(Dataset entries)
— start —
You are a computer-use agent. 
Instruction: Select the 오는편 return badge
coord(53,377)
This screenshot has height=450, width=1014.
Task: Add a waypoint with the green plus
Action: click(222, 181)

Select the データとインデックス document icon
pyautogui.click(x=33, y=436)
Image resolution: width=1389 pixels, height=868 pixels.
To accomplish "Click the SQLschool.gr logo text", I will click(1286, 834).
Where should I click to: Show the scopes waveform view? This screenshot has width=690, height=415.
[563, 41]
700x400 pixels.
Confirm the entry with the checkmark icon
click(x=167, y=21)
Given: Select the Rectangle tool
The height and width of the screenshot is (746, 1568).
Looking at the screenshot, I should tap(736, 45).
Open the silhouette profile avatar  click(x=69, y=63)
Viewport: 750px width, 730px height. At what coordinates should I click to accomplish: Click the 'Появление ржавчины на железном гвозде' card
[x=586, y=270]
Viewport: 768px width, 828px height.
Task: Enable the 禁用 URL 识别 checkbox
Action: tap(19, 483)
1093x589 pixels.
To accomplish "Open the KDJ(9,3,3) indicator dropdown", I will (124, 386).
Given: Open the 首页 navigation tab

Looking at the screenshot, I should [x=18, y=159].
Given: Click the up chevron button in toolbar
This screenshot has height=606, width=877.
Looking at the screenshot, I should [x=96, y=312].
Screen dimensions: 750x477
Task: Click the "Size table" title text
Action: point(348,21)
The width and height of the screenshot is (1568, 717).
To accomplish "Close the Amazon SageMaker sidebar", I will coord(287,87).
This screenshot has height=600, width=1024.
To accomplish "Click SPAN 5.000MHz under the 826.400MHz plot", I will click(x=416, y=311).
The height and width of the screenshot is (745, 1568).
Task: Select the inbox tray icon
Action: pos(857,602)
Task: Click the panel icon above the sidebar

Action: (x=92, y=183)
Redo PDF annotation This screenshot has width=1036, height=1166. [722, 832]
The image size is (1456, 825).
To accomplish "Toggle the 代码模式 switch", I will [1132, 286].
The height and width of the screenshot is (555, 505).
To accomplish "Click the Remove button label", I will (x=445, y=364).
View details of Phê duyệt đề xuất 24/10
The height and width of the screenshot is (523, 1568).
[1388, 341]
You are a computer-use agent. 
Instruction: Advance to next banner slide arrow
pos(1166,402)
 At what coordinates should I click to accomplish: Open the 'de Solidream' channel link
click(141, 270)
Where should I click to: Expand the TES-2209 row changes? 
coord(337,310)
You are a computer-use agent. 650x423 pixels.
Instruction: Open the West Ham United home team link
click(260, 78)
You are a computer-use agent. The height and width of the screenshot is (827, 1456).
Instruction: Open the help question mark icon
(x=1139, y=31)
— end —
--- EXERCISE OBJECTIVE ---
Copy the lines above verbatim, starting with the line that contains "Viewport: 750px width, 730px" and ending after the line that contains "Action: pos(857,602)".

--- EXERCISE OUTPUT ---
Viewport: 750px width, 730px height. At what coordinates should I click to accomplish: Click the 'Появление ржавчины на железном гвозде' card
[x=586, y=270]
Viewport: 768px width, 828px height.
Task: Enable the 禁用 URL 识别 checkbox
Action: tap(19, 483)
1093x589 pixels.
To accomplish "Open the KDJ(9,3,3) indicator dropdown", I will (124, 386).
Given: Open the 首页 navigation tab

Looking at the screenshot, I should [x=18, y=159].
Given: Click the up chevron button in toolbar
This screenshot has height=606, width=877.
Looking at the screenshot, I should [x=96, y=312].
Screen dimensions: 750x477
Task: Click the "Size table" title text
Action: point(348,21)
The width and height of the screenshot is (1568, 717).
To accomplish "Close the Amazon SageMaker sidebar", I will coord(287,87).
This screenshot has height=600, width=1024.
To accomplish "Click SPAN 5.000MHz under the 826.400MHz plot", I will click(x=416, y=311).
The height and width of the screenshot is (745, 1568).
Task: Select the inbox tray icon
Action: pos(857,602)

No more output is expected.